_YOUR TASK_
Swap every "screenshot" in the records below for "screen capture", keeping everything else the same, and omit the pictures from your answer.

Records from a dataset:
---*---

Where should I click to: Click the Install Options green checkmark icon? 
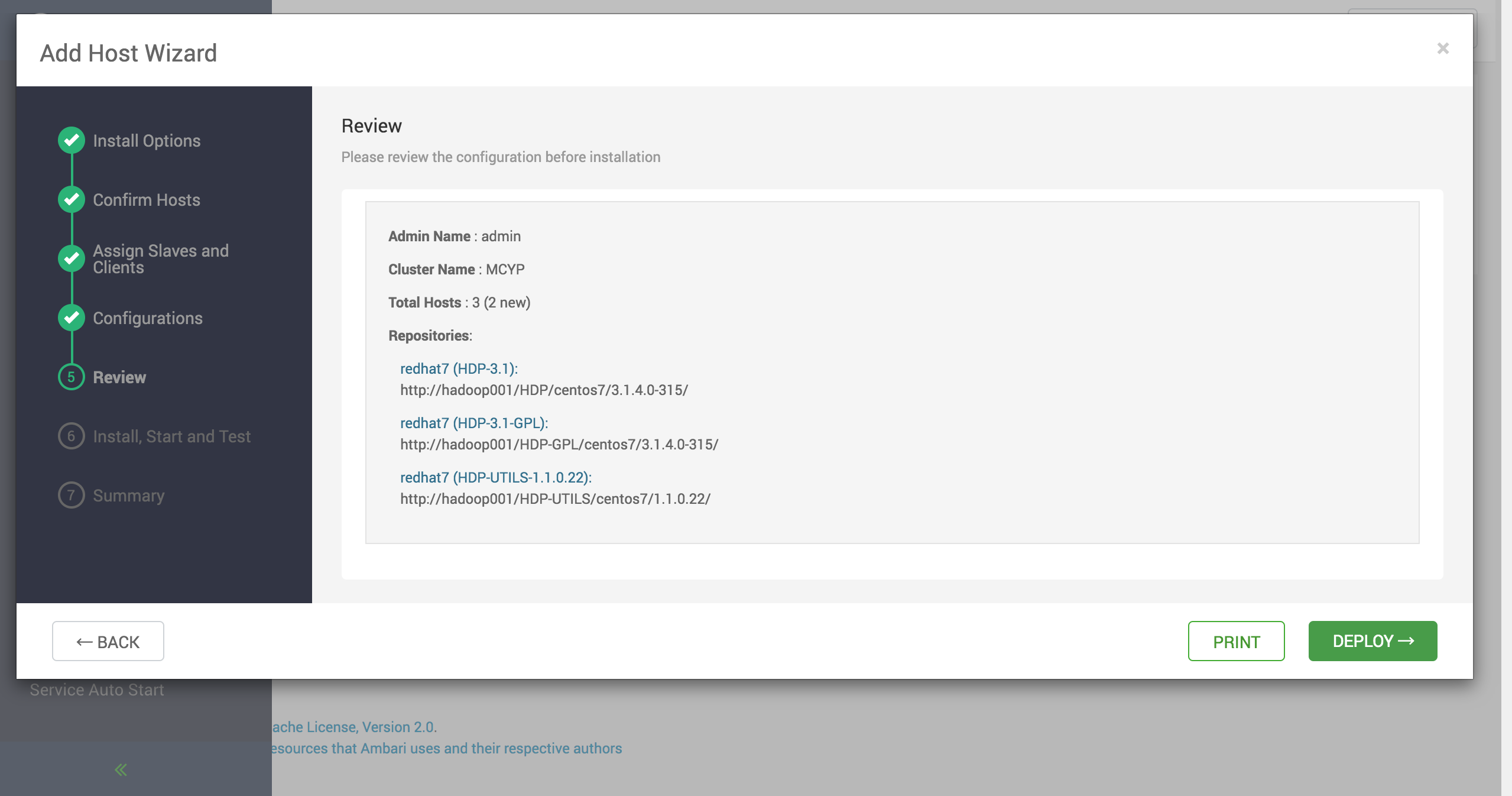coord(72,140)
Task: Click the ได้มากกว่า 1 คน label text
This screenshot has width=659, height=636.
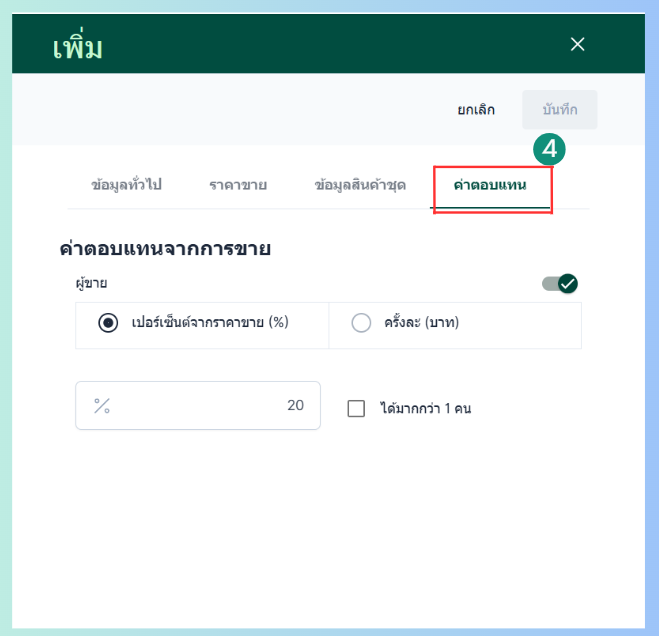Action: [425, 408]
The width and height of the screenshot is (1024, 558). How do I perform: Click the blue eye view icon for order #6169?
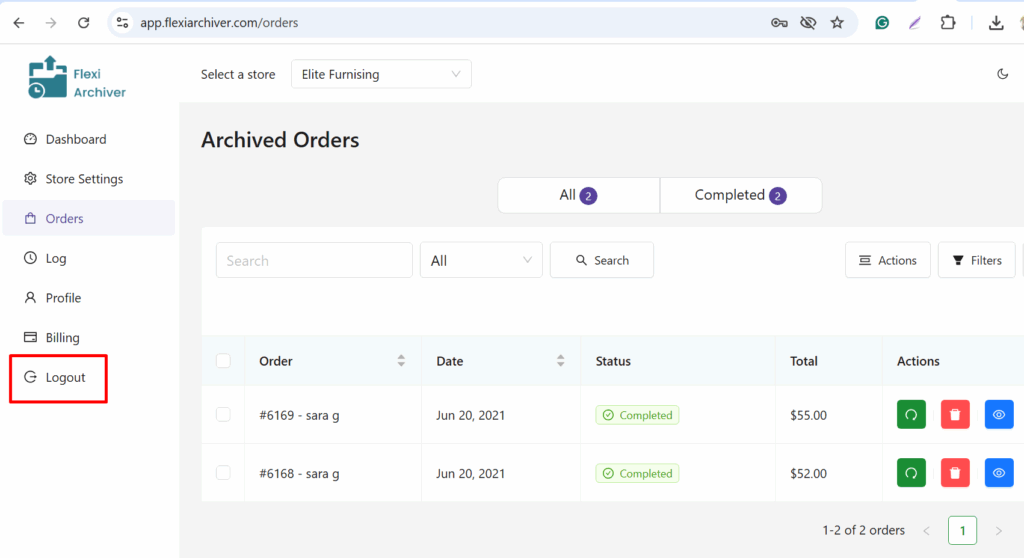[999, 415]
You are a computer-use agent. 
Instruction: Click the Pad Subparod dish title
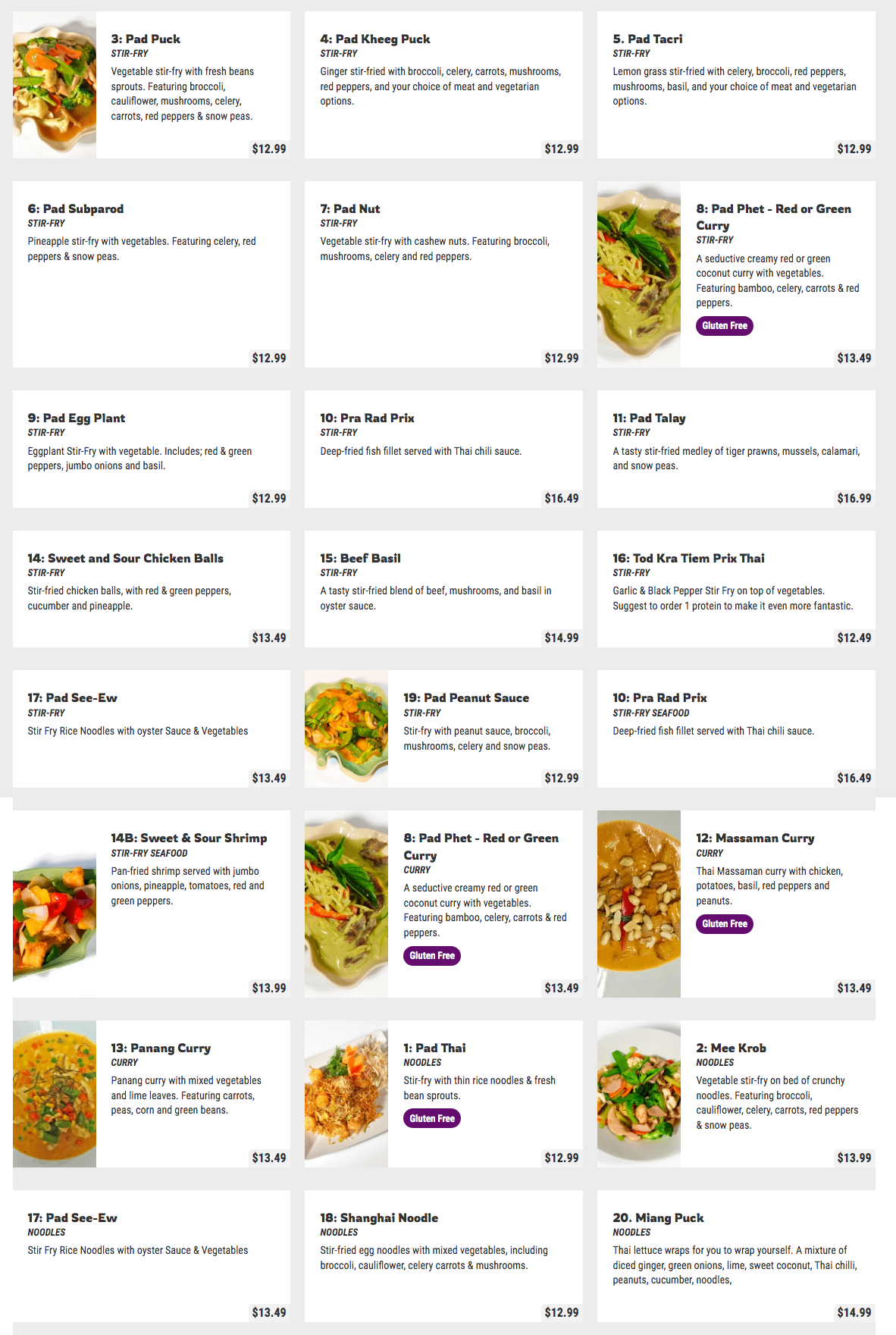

---*---

_EXERCISE RESULT_
Where should I click to: Click the Install Options green checkmark icon? 
coord(72,140)
Task: Click the ได้มากกว่า 1 คน label text
This screen capture has width=659, height=636.
Action: [425, 408]
The width and height of the screen capture is (1024, 558). How do I perform: Click the blue eye view icon for order #6169?
[999, 415]
You are a computer-use agent. 
Instruction: Click the Pad Subparod dish title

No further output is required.